When known security issues regarding the global telephone network were resuscitated by the American television program 60 Minutes last month, we reassured people that end-to-end-encrypted, Internet-based services such as WhatsApp would stay safe. We may have been wrong.

WhatsApp and a similar mobile encrypted-messaging service, Telegram, both use SMS (text) messages to verify user identities. And, as Positive Technologies, a Moscow-based security firm, said in a blog post today (May 6), SMS messages could be redirected by someone with privileged access to Signaling System No. 7 (SS7), the protocols that let telecommunications companies around the world direct calls or SMS messages to any landline or cellphone.


Comment: And you can bet that this exact thing has been happening for quite a long time. And along similar lines, this sort of puts a damper on various government claims that “terrorists use encrypted messaging like WhatsApp to make plans” … as if they didn’t know this gaping hole in mobile network security exists.

That means that if a hacker got into the SMS-addressing functions of SS7, he or she might be able to register a new device to your existing WhatsApp or Telegram account without you knowing it.

With a duplicate account, the attacker would be able to not only read all the encrypted messages you send and receive using WhatsApp and Telegram, but send messages as well. Your WhatsApp and Telegram contacts would have no idea it’s not you.

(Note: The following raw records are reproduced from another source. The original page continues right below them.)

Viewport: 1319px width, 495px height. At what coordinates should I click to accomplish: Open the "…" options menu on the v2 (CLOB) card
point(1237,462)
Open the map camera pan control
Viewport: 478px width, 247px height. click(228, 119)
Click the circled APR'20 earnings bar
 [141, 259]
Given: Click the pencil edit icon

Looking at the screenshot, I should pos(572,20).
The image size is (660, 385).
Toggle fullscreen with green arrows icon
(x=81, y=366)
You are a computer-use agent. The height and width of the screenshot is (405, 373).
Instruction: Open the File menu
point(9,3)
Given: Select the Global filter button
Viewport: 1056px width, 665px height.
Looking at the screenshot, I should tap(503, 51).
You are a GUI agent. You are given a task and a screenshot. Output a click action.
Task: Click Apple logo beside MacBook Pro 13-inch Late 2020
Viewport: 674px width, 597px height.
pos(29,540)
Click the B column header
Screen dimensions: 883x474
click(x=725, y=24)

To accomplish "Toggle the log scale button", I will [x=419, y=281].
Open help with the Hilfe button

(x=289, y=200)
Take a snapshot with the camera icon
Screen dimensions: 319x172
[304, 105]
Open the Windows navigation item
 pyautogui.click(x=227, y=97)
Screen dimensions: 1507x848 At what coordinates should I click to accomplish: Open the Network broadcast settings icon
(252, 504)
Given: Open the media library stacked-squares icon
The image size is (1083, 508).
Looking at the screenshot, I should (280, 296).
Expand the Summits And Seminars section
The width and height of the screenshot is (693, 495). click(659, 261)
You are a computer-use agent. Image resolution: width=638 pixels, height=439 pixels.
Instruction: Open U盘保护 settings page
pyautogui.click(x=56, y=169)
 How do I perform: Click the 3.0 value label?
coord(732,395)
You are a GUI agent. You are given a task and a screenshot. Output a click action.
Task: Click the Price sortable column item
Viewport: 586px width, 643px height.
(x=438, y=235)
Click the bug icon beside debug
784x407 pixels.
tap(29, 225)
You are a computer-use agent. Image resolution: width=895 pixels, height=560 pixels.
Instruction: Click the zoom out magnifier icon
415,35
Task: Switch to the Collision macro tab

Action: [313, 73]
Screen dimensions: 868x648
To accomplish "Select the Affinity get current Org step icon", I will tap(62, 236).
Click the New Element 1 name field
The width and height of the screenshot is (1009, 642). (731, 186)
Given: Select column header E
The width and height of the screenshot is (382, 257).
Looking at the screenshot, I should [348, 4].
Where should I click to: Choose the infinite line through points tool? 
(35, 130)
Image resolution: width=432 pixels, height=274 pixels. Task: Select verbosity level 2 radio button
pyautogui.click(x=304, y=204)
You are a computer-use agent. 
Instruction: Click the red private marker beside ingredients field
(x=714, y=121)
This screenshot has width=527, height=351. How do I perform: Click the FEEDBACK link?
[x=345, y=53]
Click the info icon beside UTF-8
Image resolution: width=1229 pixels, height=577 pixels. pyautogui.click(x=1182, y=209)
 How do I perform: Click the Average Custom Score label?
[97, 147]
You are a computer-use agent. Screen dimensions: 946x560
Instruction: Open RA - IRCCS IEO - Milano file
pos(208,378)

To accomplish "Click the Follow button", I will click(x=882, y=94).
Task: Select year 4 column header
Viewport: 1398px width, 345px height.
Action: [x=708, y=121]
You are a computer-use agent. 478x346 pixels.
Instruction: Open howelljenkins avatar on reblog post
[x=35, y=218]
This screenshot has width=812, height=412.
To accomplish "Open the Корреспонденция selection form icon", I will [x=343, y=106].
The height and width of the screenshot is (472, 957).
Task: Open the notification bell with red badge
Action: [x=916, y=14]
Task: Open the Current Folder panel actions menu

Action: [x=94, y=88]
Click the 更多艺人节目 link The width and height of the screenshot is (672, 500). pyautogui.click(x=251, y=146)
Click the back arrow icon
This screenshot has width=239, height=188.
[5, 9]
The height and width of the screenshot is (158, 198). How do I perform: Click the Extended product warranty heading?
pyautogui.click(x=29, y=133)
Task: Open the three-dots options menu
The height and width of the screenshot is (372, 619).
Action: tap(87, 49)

In the blog posting, Positive Technologies researchers demonstrated how this process might work, using the free network-analysis tool Wireshark to capture cellular traffic. They replicated the capture of a phone’s International Mobile Subscriber Identity (IMSI) number, and the redirection of SMS messages sent to that number.

Then the researchers installed Telegram on a phone and registered the app to a Telegram account already registered to a different phone — and showed how the SMS verification code meant for the second (real) phone went to the first (fake) phone instead. They did the same with WhatsApp.

Via email, a Positive Technologies spokesperson told us that the company had developed its own SS7 scanner that intercepted and modified SS7 packets over the air.

(We’ve asked Facebook, which owns WhatsApp, for comment and will update this story if we receive it.)

“Mobile operators need [to] improve their signaling security and make it difficult for attackers intercept various communications,” said the Positive Technologies blog posting. “And messaging services like WhatsApp need to add another layer of verification the users identify to avoid such interceptions in future.”

Of course, if someone is already redirecting text messages sent to your phone, you’ve got other problems to worry about. Control of SS7 also lets malefactors automatically forward calls to third-party devices without you knowing it.

But this problem exposes a weakness in the SMS-based two-step-verification system used not only by WhatsApp and Telegram, but also by Google, Amazon, LinkedIn and dozens of other services. (Facebook’s two-step-verification system uses the Facebook app itself and is more secure.)

The silver lining to all this bad news is that it’s normally not that easy to get into the SS7 system. However, with approximately 800 different telecommunications companies worldwide using SS7, some will have weaker security than others. And SS7, which was set up during the 1970s, doesn’t ask for internal verification of commands once you’re in the system.

The upshot is that if you think you might be the target of a national intelligence agency, or a very sophisticated criminal enterprise, or very determined security researchers, don’t trust messaging systems that use SMS verification codes to verify your identity.